Written exercise => Could you write out only the data between the lines holding "You are a computer-use" and "coord(251,822)", inclusive, replacing "banner" with "notice" and leaving everything else unchanged?

Excerpted records =>
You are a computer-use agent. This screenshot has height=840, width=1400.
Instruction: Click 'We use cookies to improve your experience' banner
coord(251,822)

...

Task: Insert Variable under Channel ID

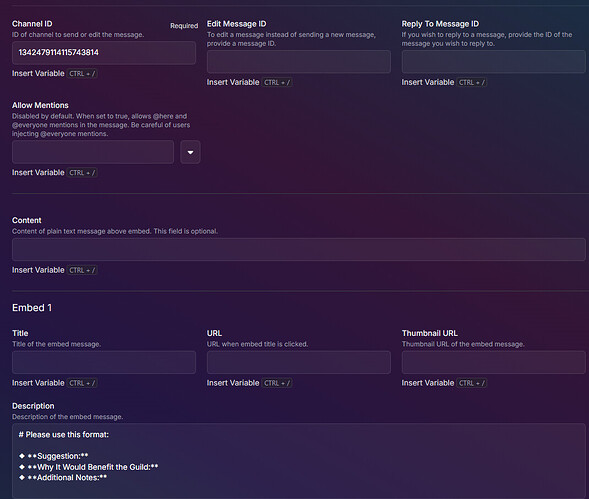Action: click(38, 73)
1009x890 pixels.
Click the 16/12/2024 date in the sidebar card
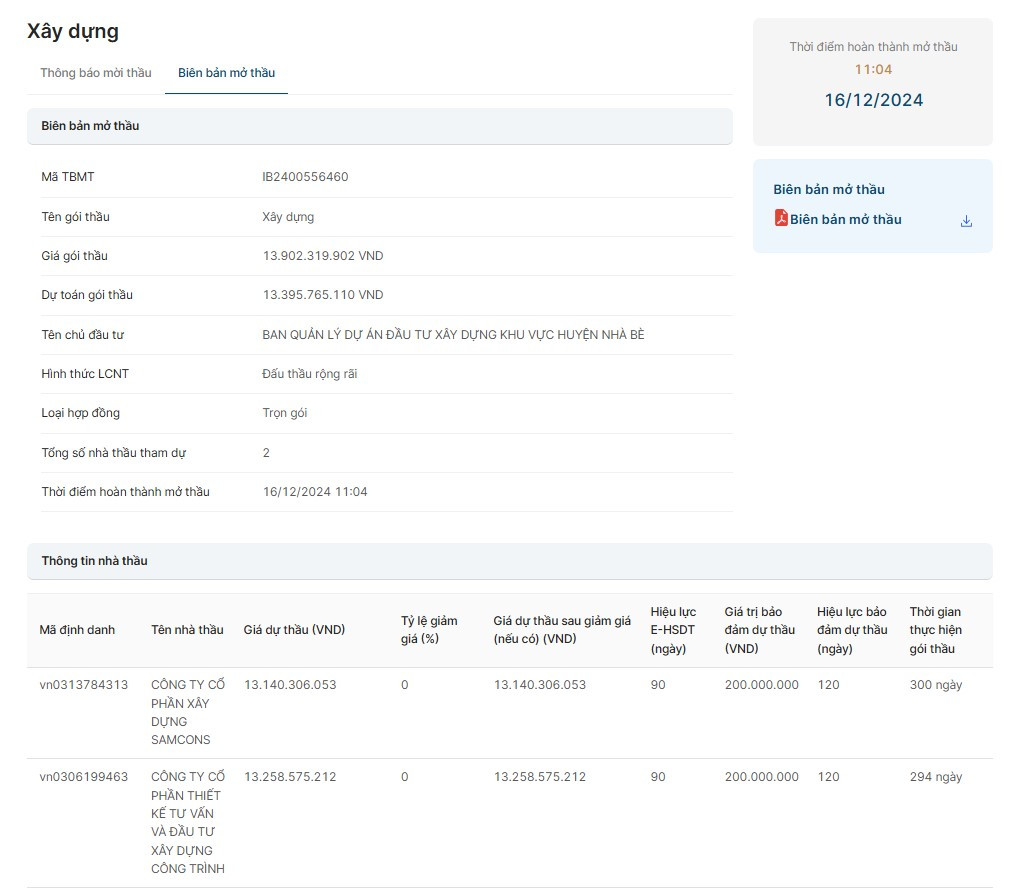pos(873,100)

Expected output =>
You are a computer-use agent. This screenshot has height=840, width=1400.
Instruction: Click 'We use cookies to improve your experience' notice
coord(251,822)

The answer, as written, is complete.